La prensa y la sociedad yucateca, amantes y agradecidos de sus personajes ilustres, exaltaron las virtudes de Juan Miguel Castro por muchos aniversarios luctuosos; exigieron a sus autoridades que no se dejasen de recordar sus méritos y vida ejemplar, como agradecimiento y estímulo a las generaciones venideras: “¡La gratitud! He aquí uno de los más nobles y sagrados sentimientos que dan respetabilidad a los pueblos […] La gratitud ha escrito con el lenguaje de la inmortalidad en las páginas de la historia, los nombres de los eminentes patricios que se han distinguido en el servicio a sus semejantes, ya en el terreno de las ciencias y de las artes, ya en defensa de la autonomía de su patria, ya en ejercicio de los impulsos generosos de su corazón […] Entre los pueblos antiguos, como Grecia y Roma, que fueron los que alcanzaron mayor civilización, se erigieron estatuas a sus sabios y a sus héroes, y no es natural que dejáramos de imitar tan saludables prácticas, que estimulan a los hombres a marchar en el preciado sendero de las virtudes humanas […] Entendemos que el gobierno y la sociedad están obligados a perpetuar la memoria de este insigne yucateco, como un estímulo a las generaciones futuras, y esto es tanto más posible, cuanto que nos es conocida la ilustración y recto proceder de nuestro actual gobernante […] Duerma tranquilo el benefactor yucateco, el ilustre fundador de la ciudad y puerto de Progreso, el amigo del pueblo: mientras que la virtud sea virtud, su recuerdo vivirá profundamente grabado en el corazón de todos los que saben rendir culto al nobilísimo sentimiento de gratitud”.
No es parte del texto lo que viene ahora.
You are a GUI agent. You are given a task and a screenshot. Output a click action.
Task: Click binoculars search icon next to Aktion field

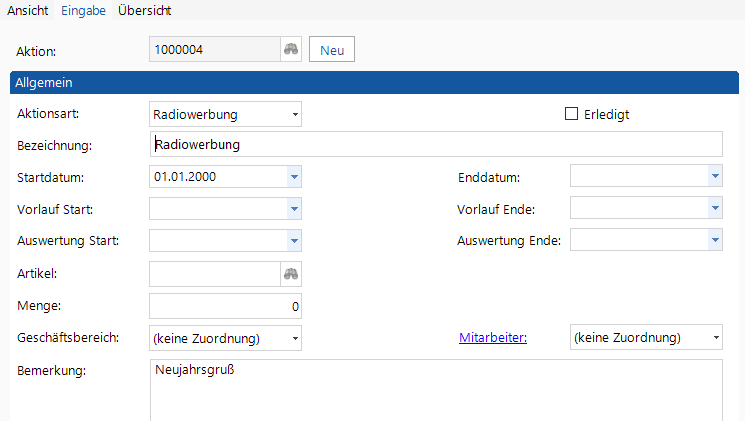coord(291,49)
La generación que conoció a don Juan Miguel Castro, conscientes de que las nobles acciones de las personas ilustres deben preservarse para las futuras generaciones, para no cometer la grave injusticia de olvidarlos, publicó en 1899, el libro “Homenaje al distinguido yucateco Juan Miguel Castro, fundador de Progreso y Benemérito del estado”; un volumen de 310 páginas, en donde se compilan los artículos de la prensa relativos a la vida y obra de Juan Miguel Castro, proyectos y artículos del señor Castro, decretos de las autoridades, notas luctuosas y peticiones de la sociedad para reconocer la vida y obra del ilustre personaje. Hoy, en la ciudad y puerto de Progreso de Castro, en la base de una estatua colocada en las confluencias del malecón y la entrada al muelle fiscal más largo del mundo, se lee la inscripción “Juan Miguel Castro. Fundador de Progreso y Benemérito de Yucatán”; la augusta figura mira al vasto horizonte peninsular, entre transeúntes de todas partes del mundo que caminan a su alrededor, en una ciudad dinámica y próspera, que ha sido durante muchas décadas el punto de salida de los productos de Yucatán hacia todo el orbe, como un día lo vislumbró su fundador en aquel punto de la costa.